Colonialism and Globalization

The English language was a tool of colonization. In The Empire Writes Back, Bill Ashcroft, Gareth Griffiths, and Helen Tiffin present a revolutionary insight: "The key feature of colonial oppression [is] the control over the means of communication rather than the control over life and property or even language itself" (78). Imperialist countries would take over other nations, usually for resources and the exploitation of labor, and force the indigenous people to conform to the mother country's dominant language, which in most cases was English. The colonialist ideology, "often referred to as colonialist discourse to mark its relationship to the language in which colonialist thinking was expressed," was based on the assumption that the colonizer's way of life was superior (Tyson 366). In order for the natives to be recognized as intelligent individuals, they would have to conform to the standard rules of English, rules that they would never truly master as secondary learners.

The superiority held by English language colonizers has never left the rhetoric nor the structure of modern day English and composition departments. Instead, the language has changed in accordance with the times. According to David B. Downing, Claude Mark Hurlbert, and Paula Mathieu in Beyond English Inc., the term globalization first "came to prominence in the 1970s as American Express began proclaiming the reach of its credit card" (3). The term is most commonly used to justify deregulating financial markets, which led to the "disempowerment of national and local working-class movements and trade union power" (3). Society's prevalent emphasis on entrepreneurial rhetoric and globalization has affected universities in very negative ways.

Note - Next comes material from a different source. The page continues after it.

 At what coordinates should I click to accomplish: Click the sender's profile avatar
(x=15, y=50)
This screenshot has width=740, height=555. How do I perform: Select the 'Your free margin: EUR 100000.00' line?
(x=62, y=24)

Now that spending has been "redirected or cut from state and land-grant university budgets, academics compete more vehemently for scarce resources, research grants, and government support, even as they claim intellectual autonomy" (3). Cost reductions have had harmful and negative effects that lead to the freezing of positions, programs, and sometimes even departments. With regards to English departments, the impending cutbacks have been especially detrimental. Writing programs and writing services have been cut. The comradery between composition professors wane as competitiveness for jobs, tenure-positions, and sabbaticals are emphasized. Even students suffer because professors are either under too much pressure to publish papers or too overworked to have time for students outside the classroom.

Although globalization in relation to economic and technological transformations make effective change seem impossible, understanding the processes involved with these constraining conditions will help professors create a space of agency in which to work from. However, it is important to note that curricular innovations must be created in regards to specific institutions against the specific constraints prevalent for that particular educational system.

Within a larger context of study, I would focus on the rise of scientific management, the condition of postmodernity, flexible labor and the great contraction, and global technology. Additional scholars I would research include Frederick Taylor, Clyde Barrow, David Harvey, and Bill Readings.